*** Opening of Text ***

Logue volunteered for an experiment designed to test whether taking a pill immediately after a terrorizing experience might reduce the risk of post-traumatic stress disorder (PTSD). The study is part of a promising but controversial field of research seeking to alter, or possibly erase, the impact of painful memories -- a concept dubbed "therapeutic forgetting" by some and taken to science fiction extremes in films such as this summer's "Eternal Sunshine of the Spotless Mind."

I definitely fall under the category of "skeptic" on this one, and not because I fear the extremes of the movie mentioned (which, as I've noted, is an excellent movie). What would such a thing mean for our ability to learn from our mistakes? Wouldn't we be doomed to repeat them?

"All of us can think of traumatic events in our lives that were horrible at the time but made us who we are. I'm not sure we'd want to wipe those memories out," said Rebeccas S. Dresser, a medical ethicist at Washington University in St. Louis who serves on the President's Council of Bioethics, which condemned the research last year. "We don't have an omniscient view of what's best for the world."

One of the hardest parts (if not the hardest part) of programming is debugging. Especially with more complex programs, it's sometimes amazing that a small oversight on one line can cause a bug to manifest on a section of the code that is, at first glance, completely unrelated. This change, allowing people to forget extremely painful memories, could have untold effects on society. Maybe they'd be good (though I doubt it), but I think the potential for disasterous effects far outweights the possible good.

*** Close of Text ***
*** Opening of Supplied information ***

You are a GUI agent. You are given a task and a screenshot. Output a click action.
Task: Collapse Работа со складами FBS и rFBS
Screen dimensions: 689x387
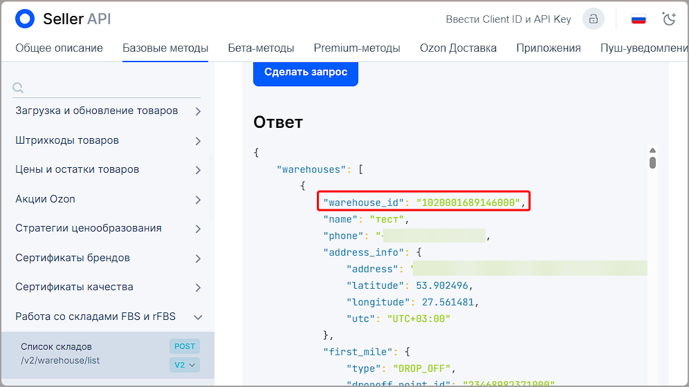[x=198, y=317]
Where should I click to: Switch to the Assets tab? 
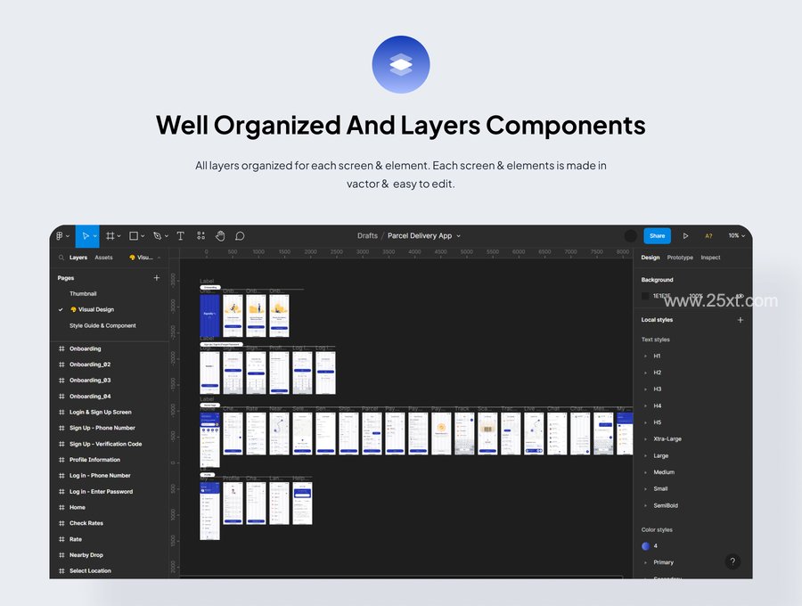click(103, 258)
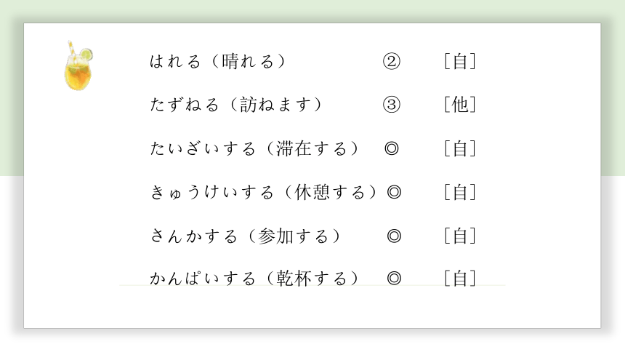Select the word たいざいする（滞在する）
The height and width of the screenshot is (352, 625).
click(254, 148)
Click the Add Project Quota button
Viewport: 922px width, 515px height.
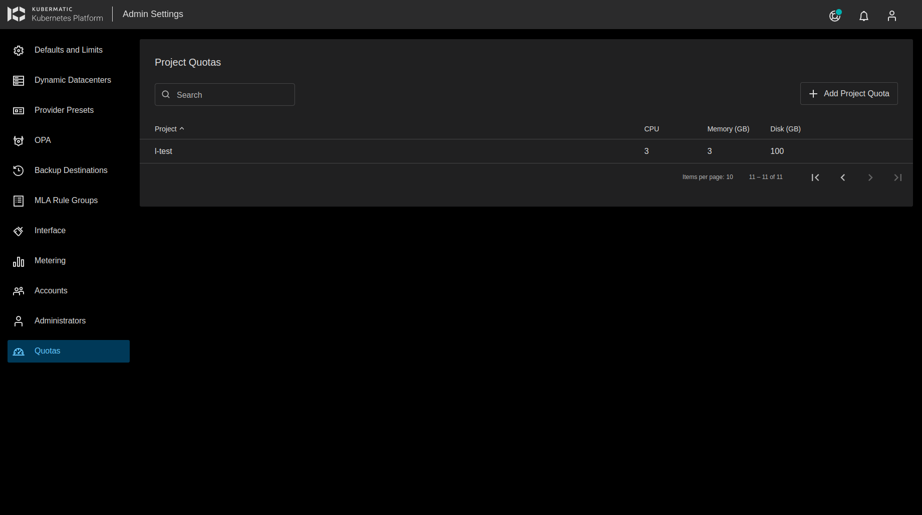[x=849, y=94]
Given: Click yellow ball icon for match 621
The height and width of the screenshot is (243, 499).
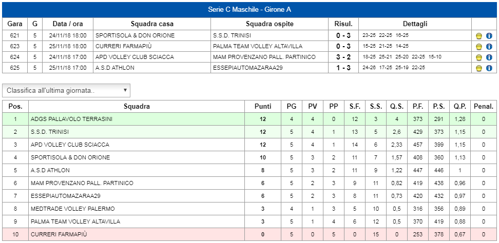Looking at the screenshot, I should [478, 36].
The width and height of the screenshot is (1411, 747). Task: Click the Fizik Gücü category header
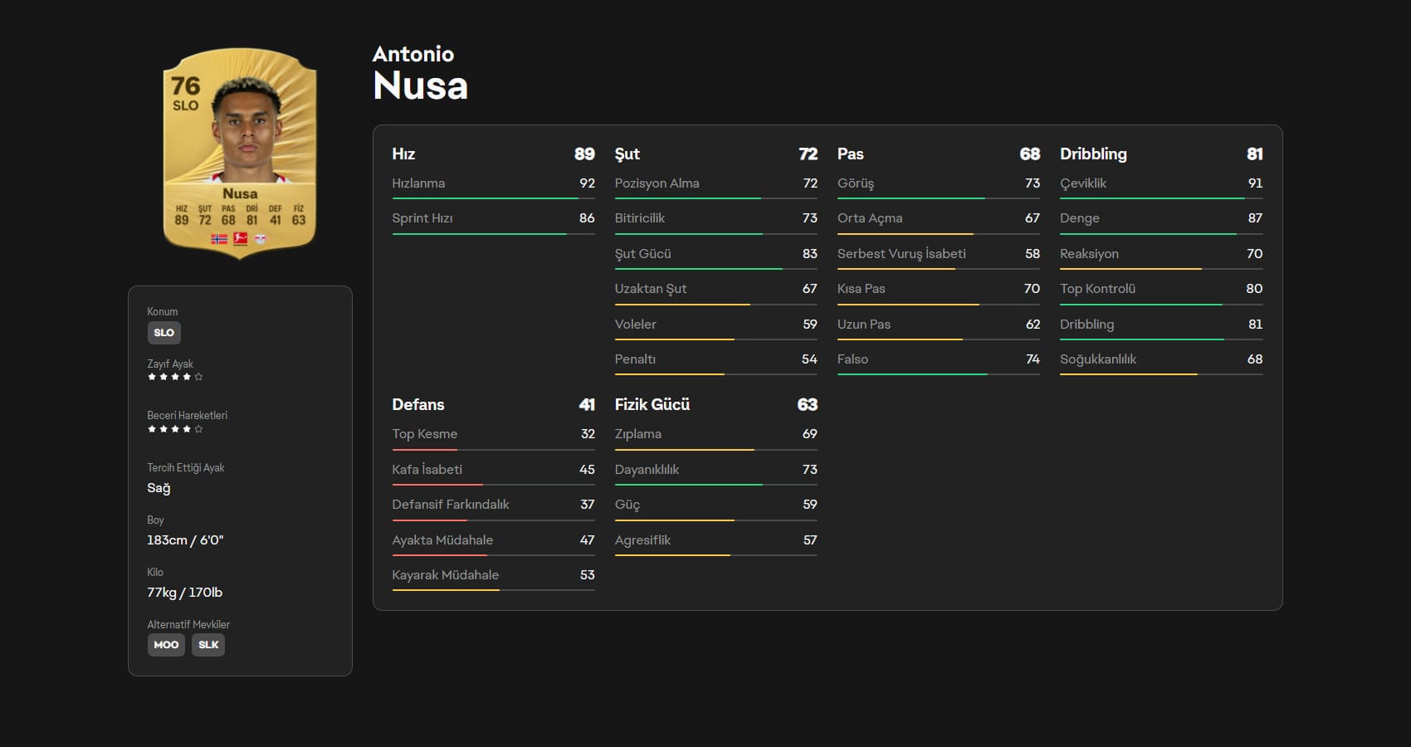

*** Close of Supplied information ***

→ Aim of the exercise: Reproduce the entire text on therapeutic forgetting above word for word.

→ Answer box:
Logue volunteered for an experiment designed to test whether taking a pill immediately after a terrorizing experience might reduce the risk of post-traumatic stress disorder (PTSD). The study is part of a promising but controversial field of research seeking to alter, or possibly erase, the impact of painful memories -- a concept dubbed "therapeutic forgetting" by some and taken to science fiction extremes in films such as this summer's "Eternal Sunshine of the Spotless Mind."

I definitely fall under the category of "skeptic" on this one, and not because I fear the extremes of the movie mentioned (which, as I've noted, is an excellent movie). What would such a thing mean for our ability to learn from our mistakes? Wouldn't we be doomed to repeat them?

"All of us can think of traumatic events in our lives that were horrible at the time but made us who we are. I'm not sure we'd want to wipe those memories out," said Rebeccas S. Dresser, a medical ethicist at Washington University in St. Louis who serves on the President's Council of Bioethics, which condemned the research last year. "We don't have an omniscient view of what's best for the world."

One of the hardest parts (if not the hardest part) of programming is debugging. Especially with more complex programs, it's sometimes amazing that a small oversight on one line can cause a bug to manifest on a section of the code that is, at first glance, completely unrelated. This change, allowing people to forget extremely painful memories, could have untold effects on society. Maybe they'd be good (though I doubt it), but I think the potential for disasterous effects far outweights the possible good.